Nor was there, immediately, an answer to my email. But the next morning the swan had disappeared. “You see—it’s dead,” said one aging time-waster with a kind of pleasure. It was not. That morning police had come and taken the swan to the LIPU refuge. An email arrived, confirming this, and giving me the names of two women volunteers who were looking after the swan, plus a phone number. “So what happened to the swan?” I asked Francesca. “Food poisoning,” she replied. “It is terribly undernourished as a result. But it will get better.” There was no hint of an attack by a dog, no injury. To general jubilation, I gave the good news to the concerned fishermen and to the man who had wept in frustration at the swan’s plight.
And what about that other long-expected swan song? It inched forward this week as a result of presentation of the long-awaited E50 billion supplementary emergency budget package drawn up by Minister Giulio Tremonti to deal with the huge Italian deficit. Not surprisingly, it raised plenty of hackles, particularly because four-fifths of the cuts—E40 billion are postponed so that they will be applied, not this or next year, but in 2013 and 2014. For the immediate future, as the London Economist points out, the changes are “strikingly modest:an increase in vehicle tax for large cars; staff cuts in an overseas trade promotion body; and restrictions on the use of official aircraft.” Italy’s overpaid politicians will take a salary cut, but not during the present legislature, which ends only in 2013.

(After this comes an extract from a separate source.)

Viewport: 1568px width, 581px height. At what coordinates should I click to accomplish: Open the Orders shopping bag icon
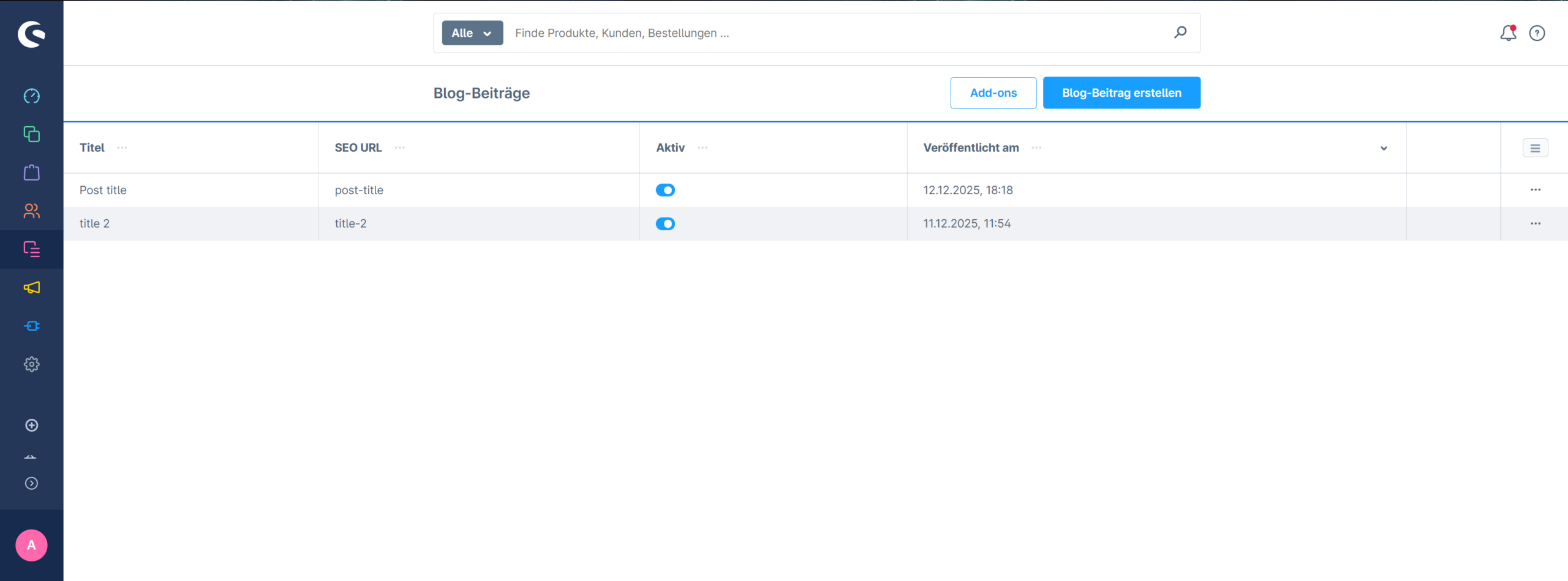(x=31, y=173)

One clause drew immediate fury. Somehow or other—no one to date has admitted having written the clause—a sneaky loophole was inserted, saying anyone facing a civil fine of over E20 million would not have to pay a cent until after the supreme court had pronounced on its validity. Because the supreme court works extremely slowly, no one had to be reminded that this would have gotten Premier Silvio Berlusconi off the hook by allowing de facto suspension of the E750 million payment owed to his despised rival businessman Carlo De Benedetti. “To pay all that I’d have to sell off all my companies,” Berlusconi reportedly has complained. Earlier this year a Milanese low court found for De Benedetti over Berlusconi’s fraudulent acquisition of Mondadori, and the case is now slated for a decision by a court of appeals, but the bizarre clause would—as some here interpret it—postpone the appellate court decision.
The result: the clause was removed. An obviously irate Berlusconi backed down. Even the usual commentators were taken by surprise. “What was the point—sabotage? Did someone sneak in that clause just to humiliate Berlusconi?”
Whatever the music, the emergency budget has struck enough of a sour note that the real swan song is that much closer.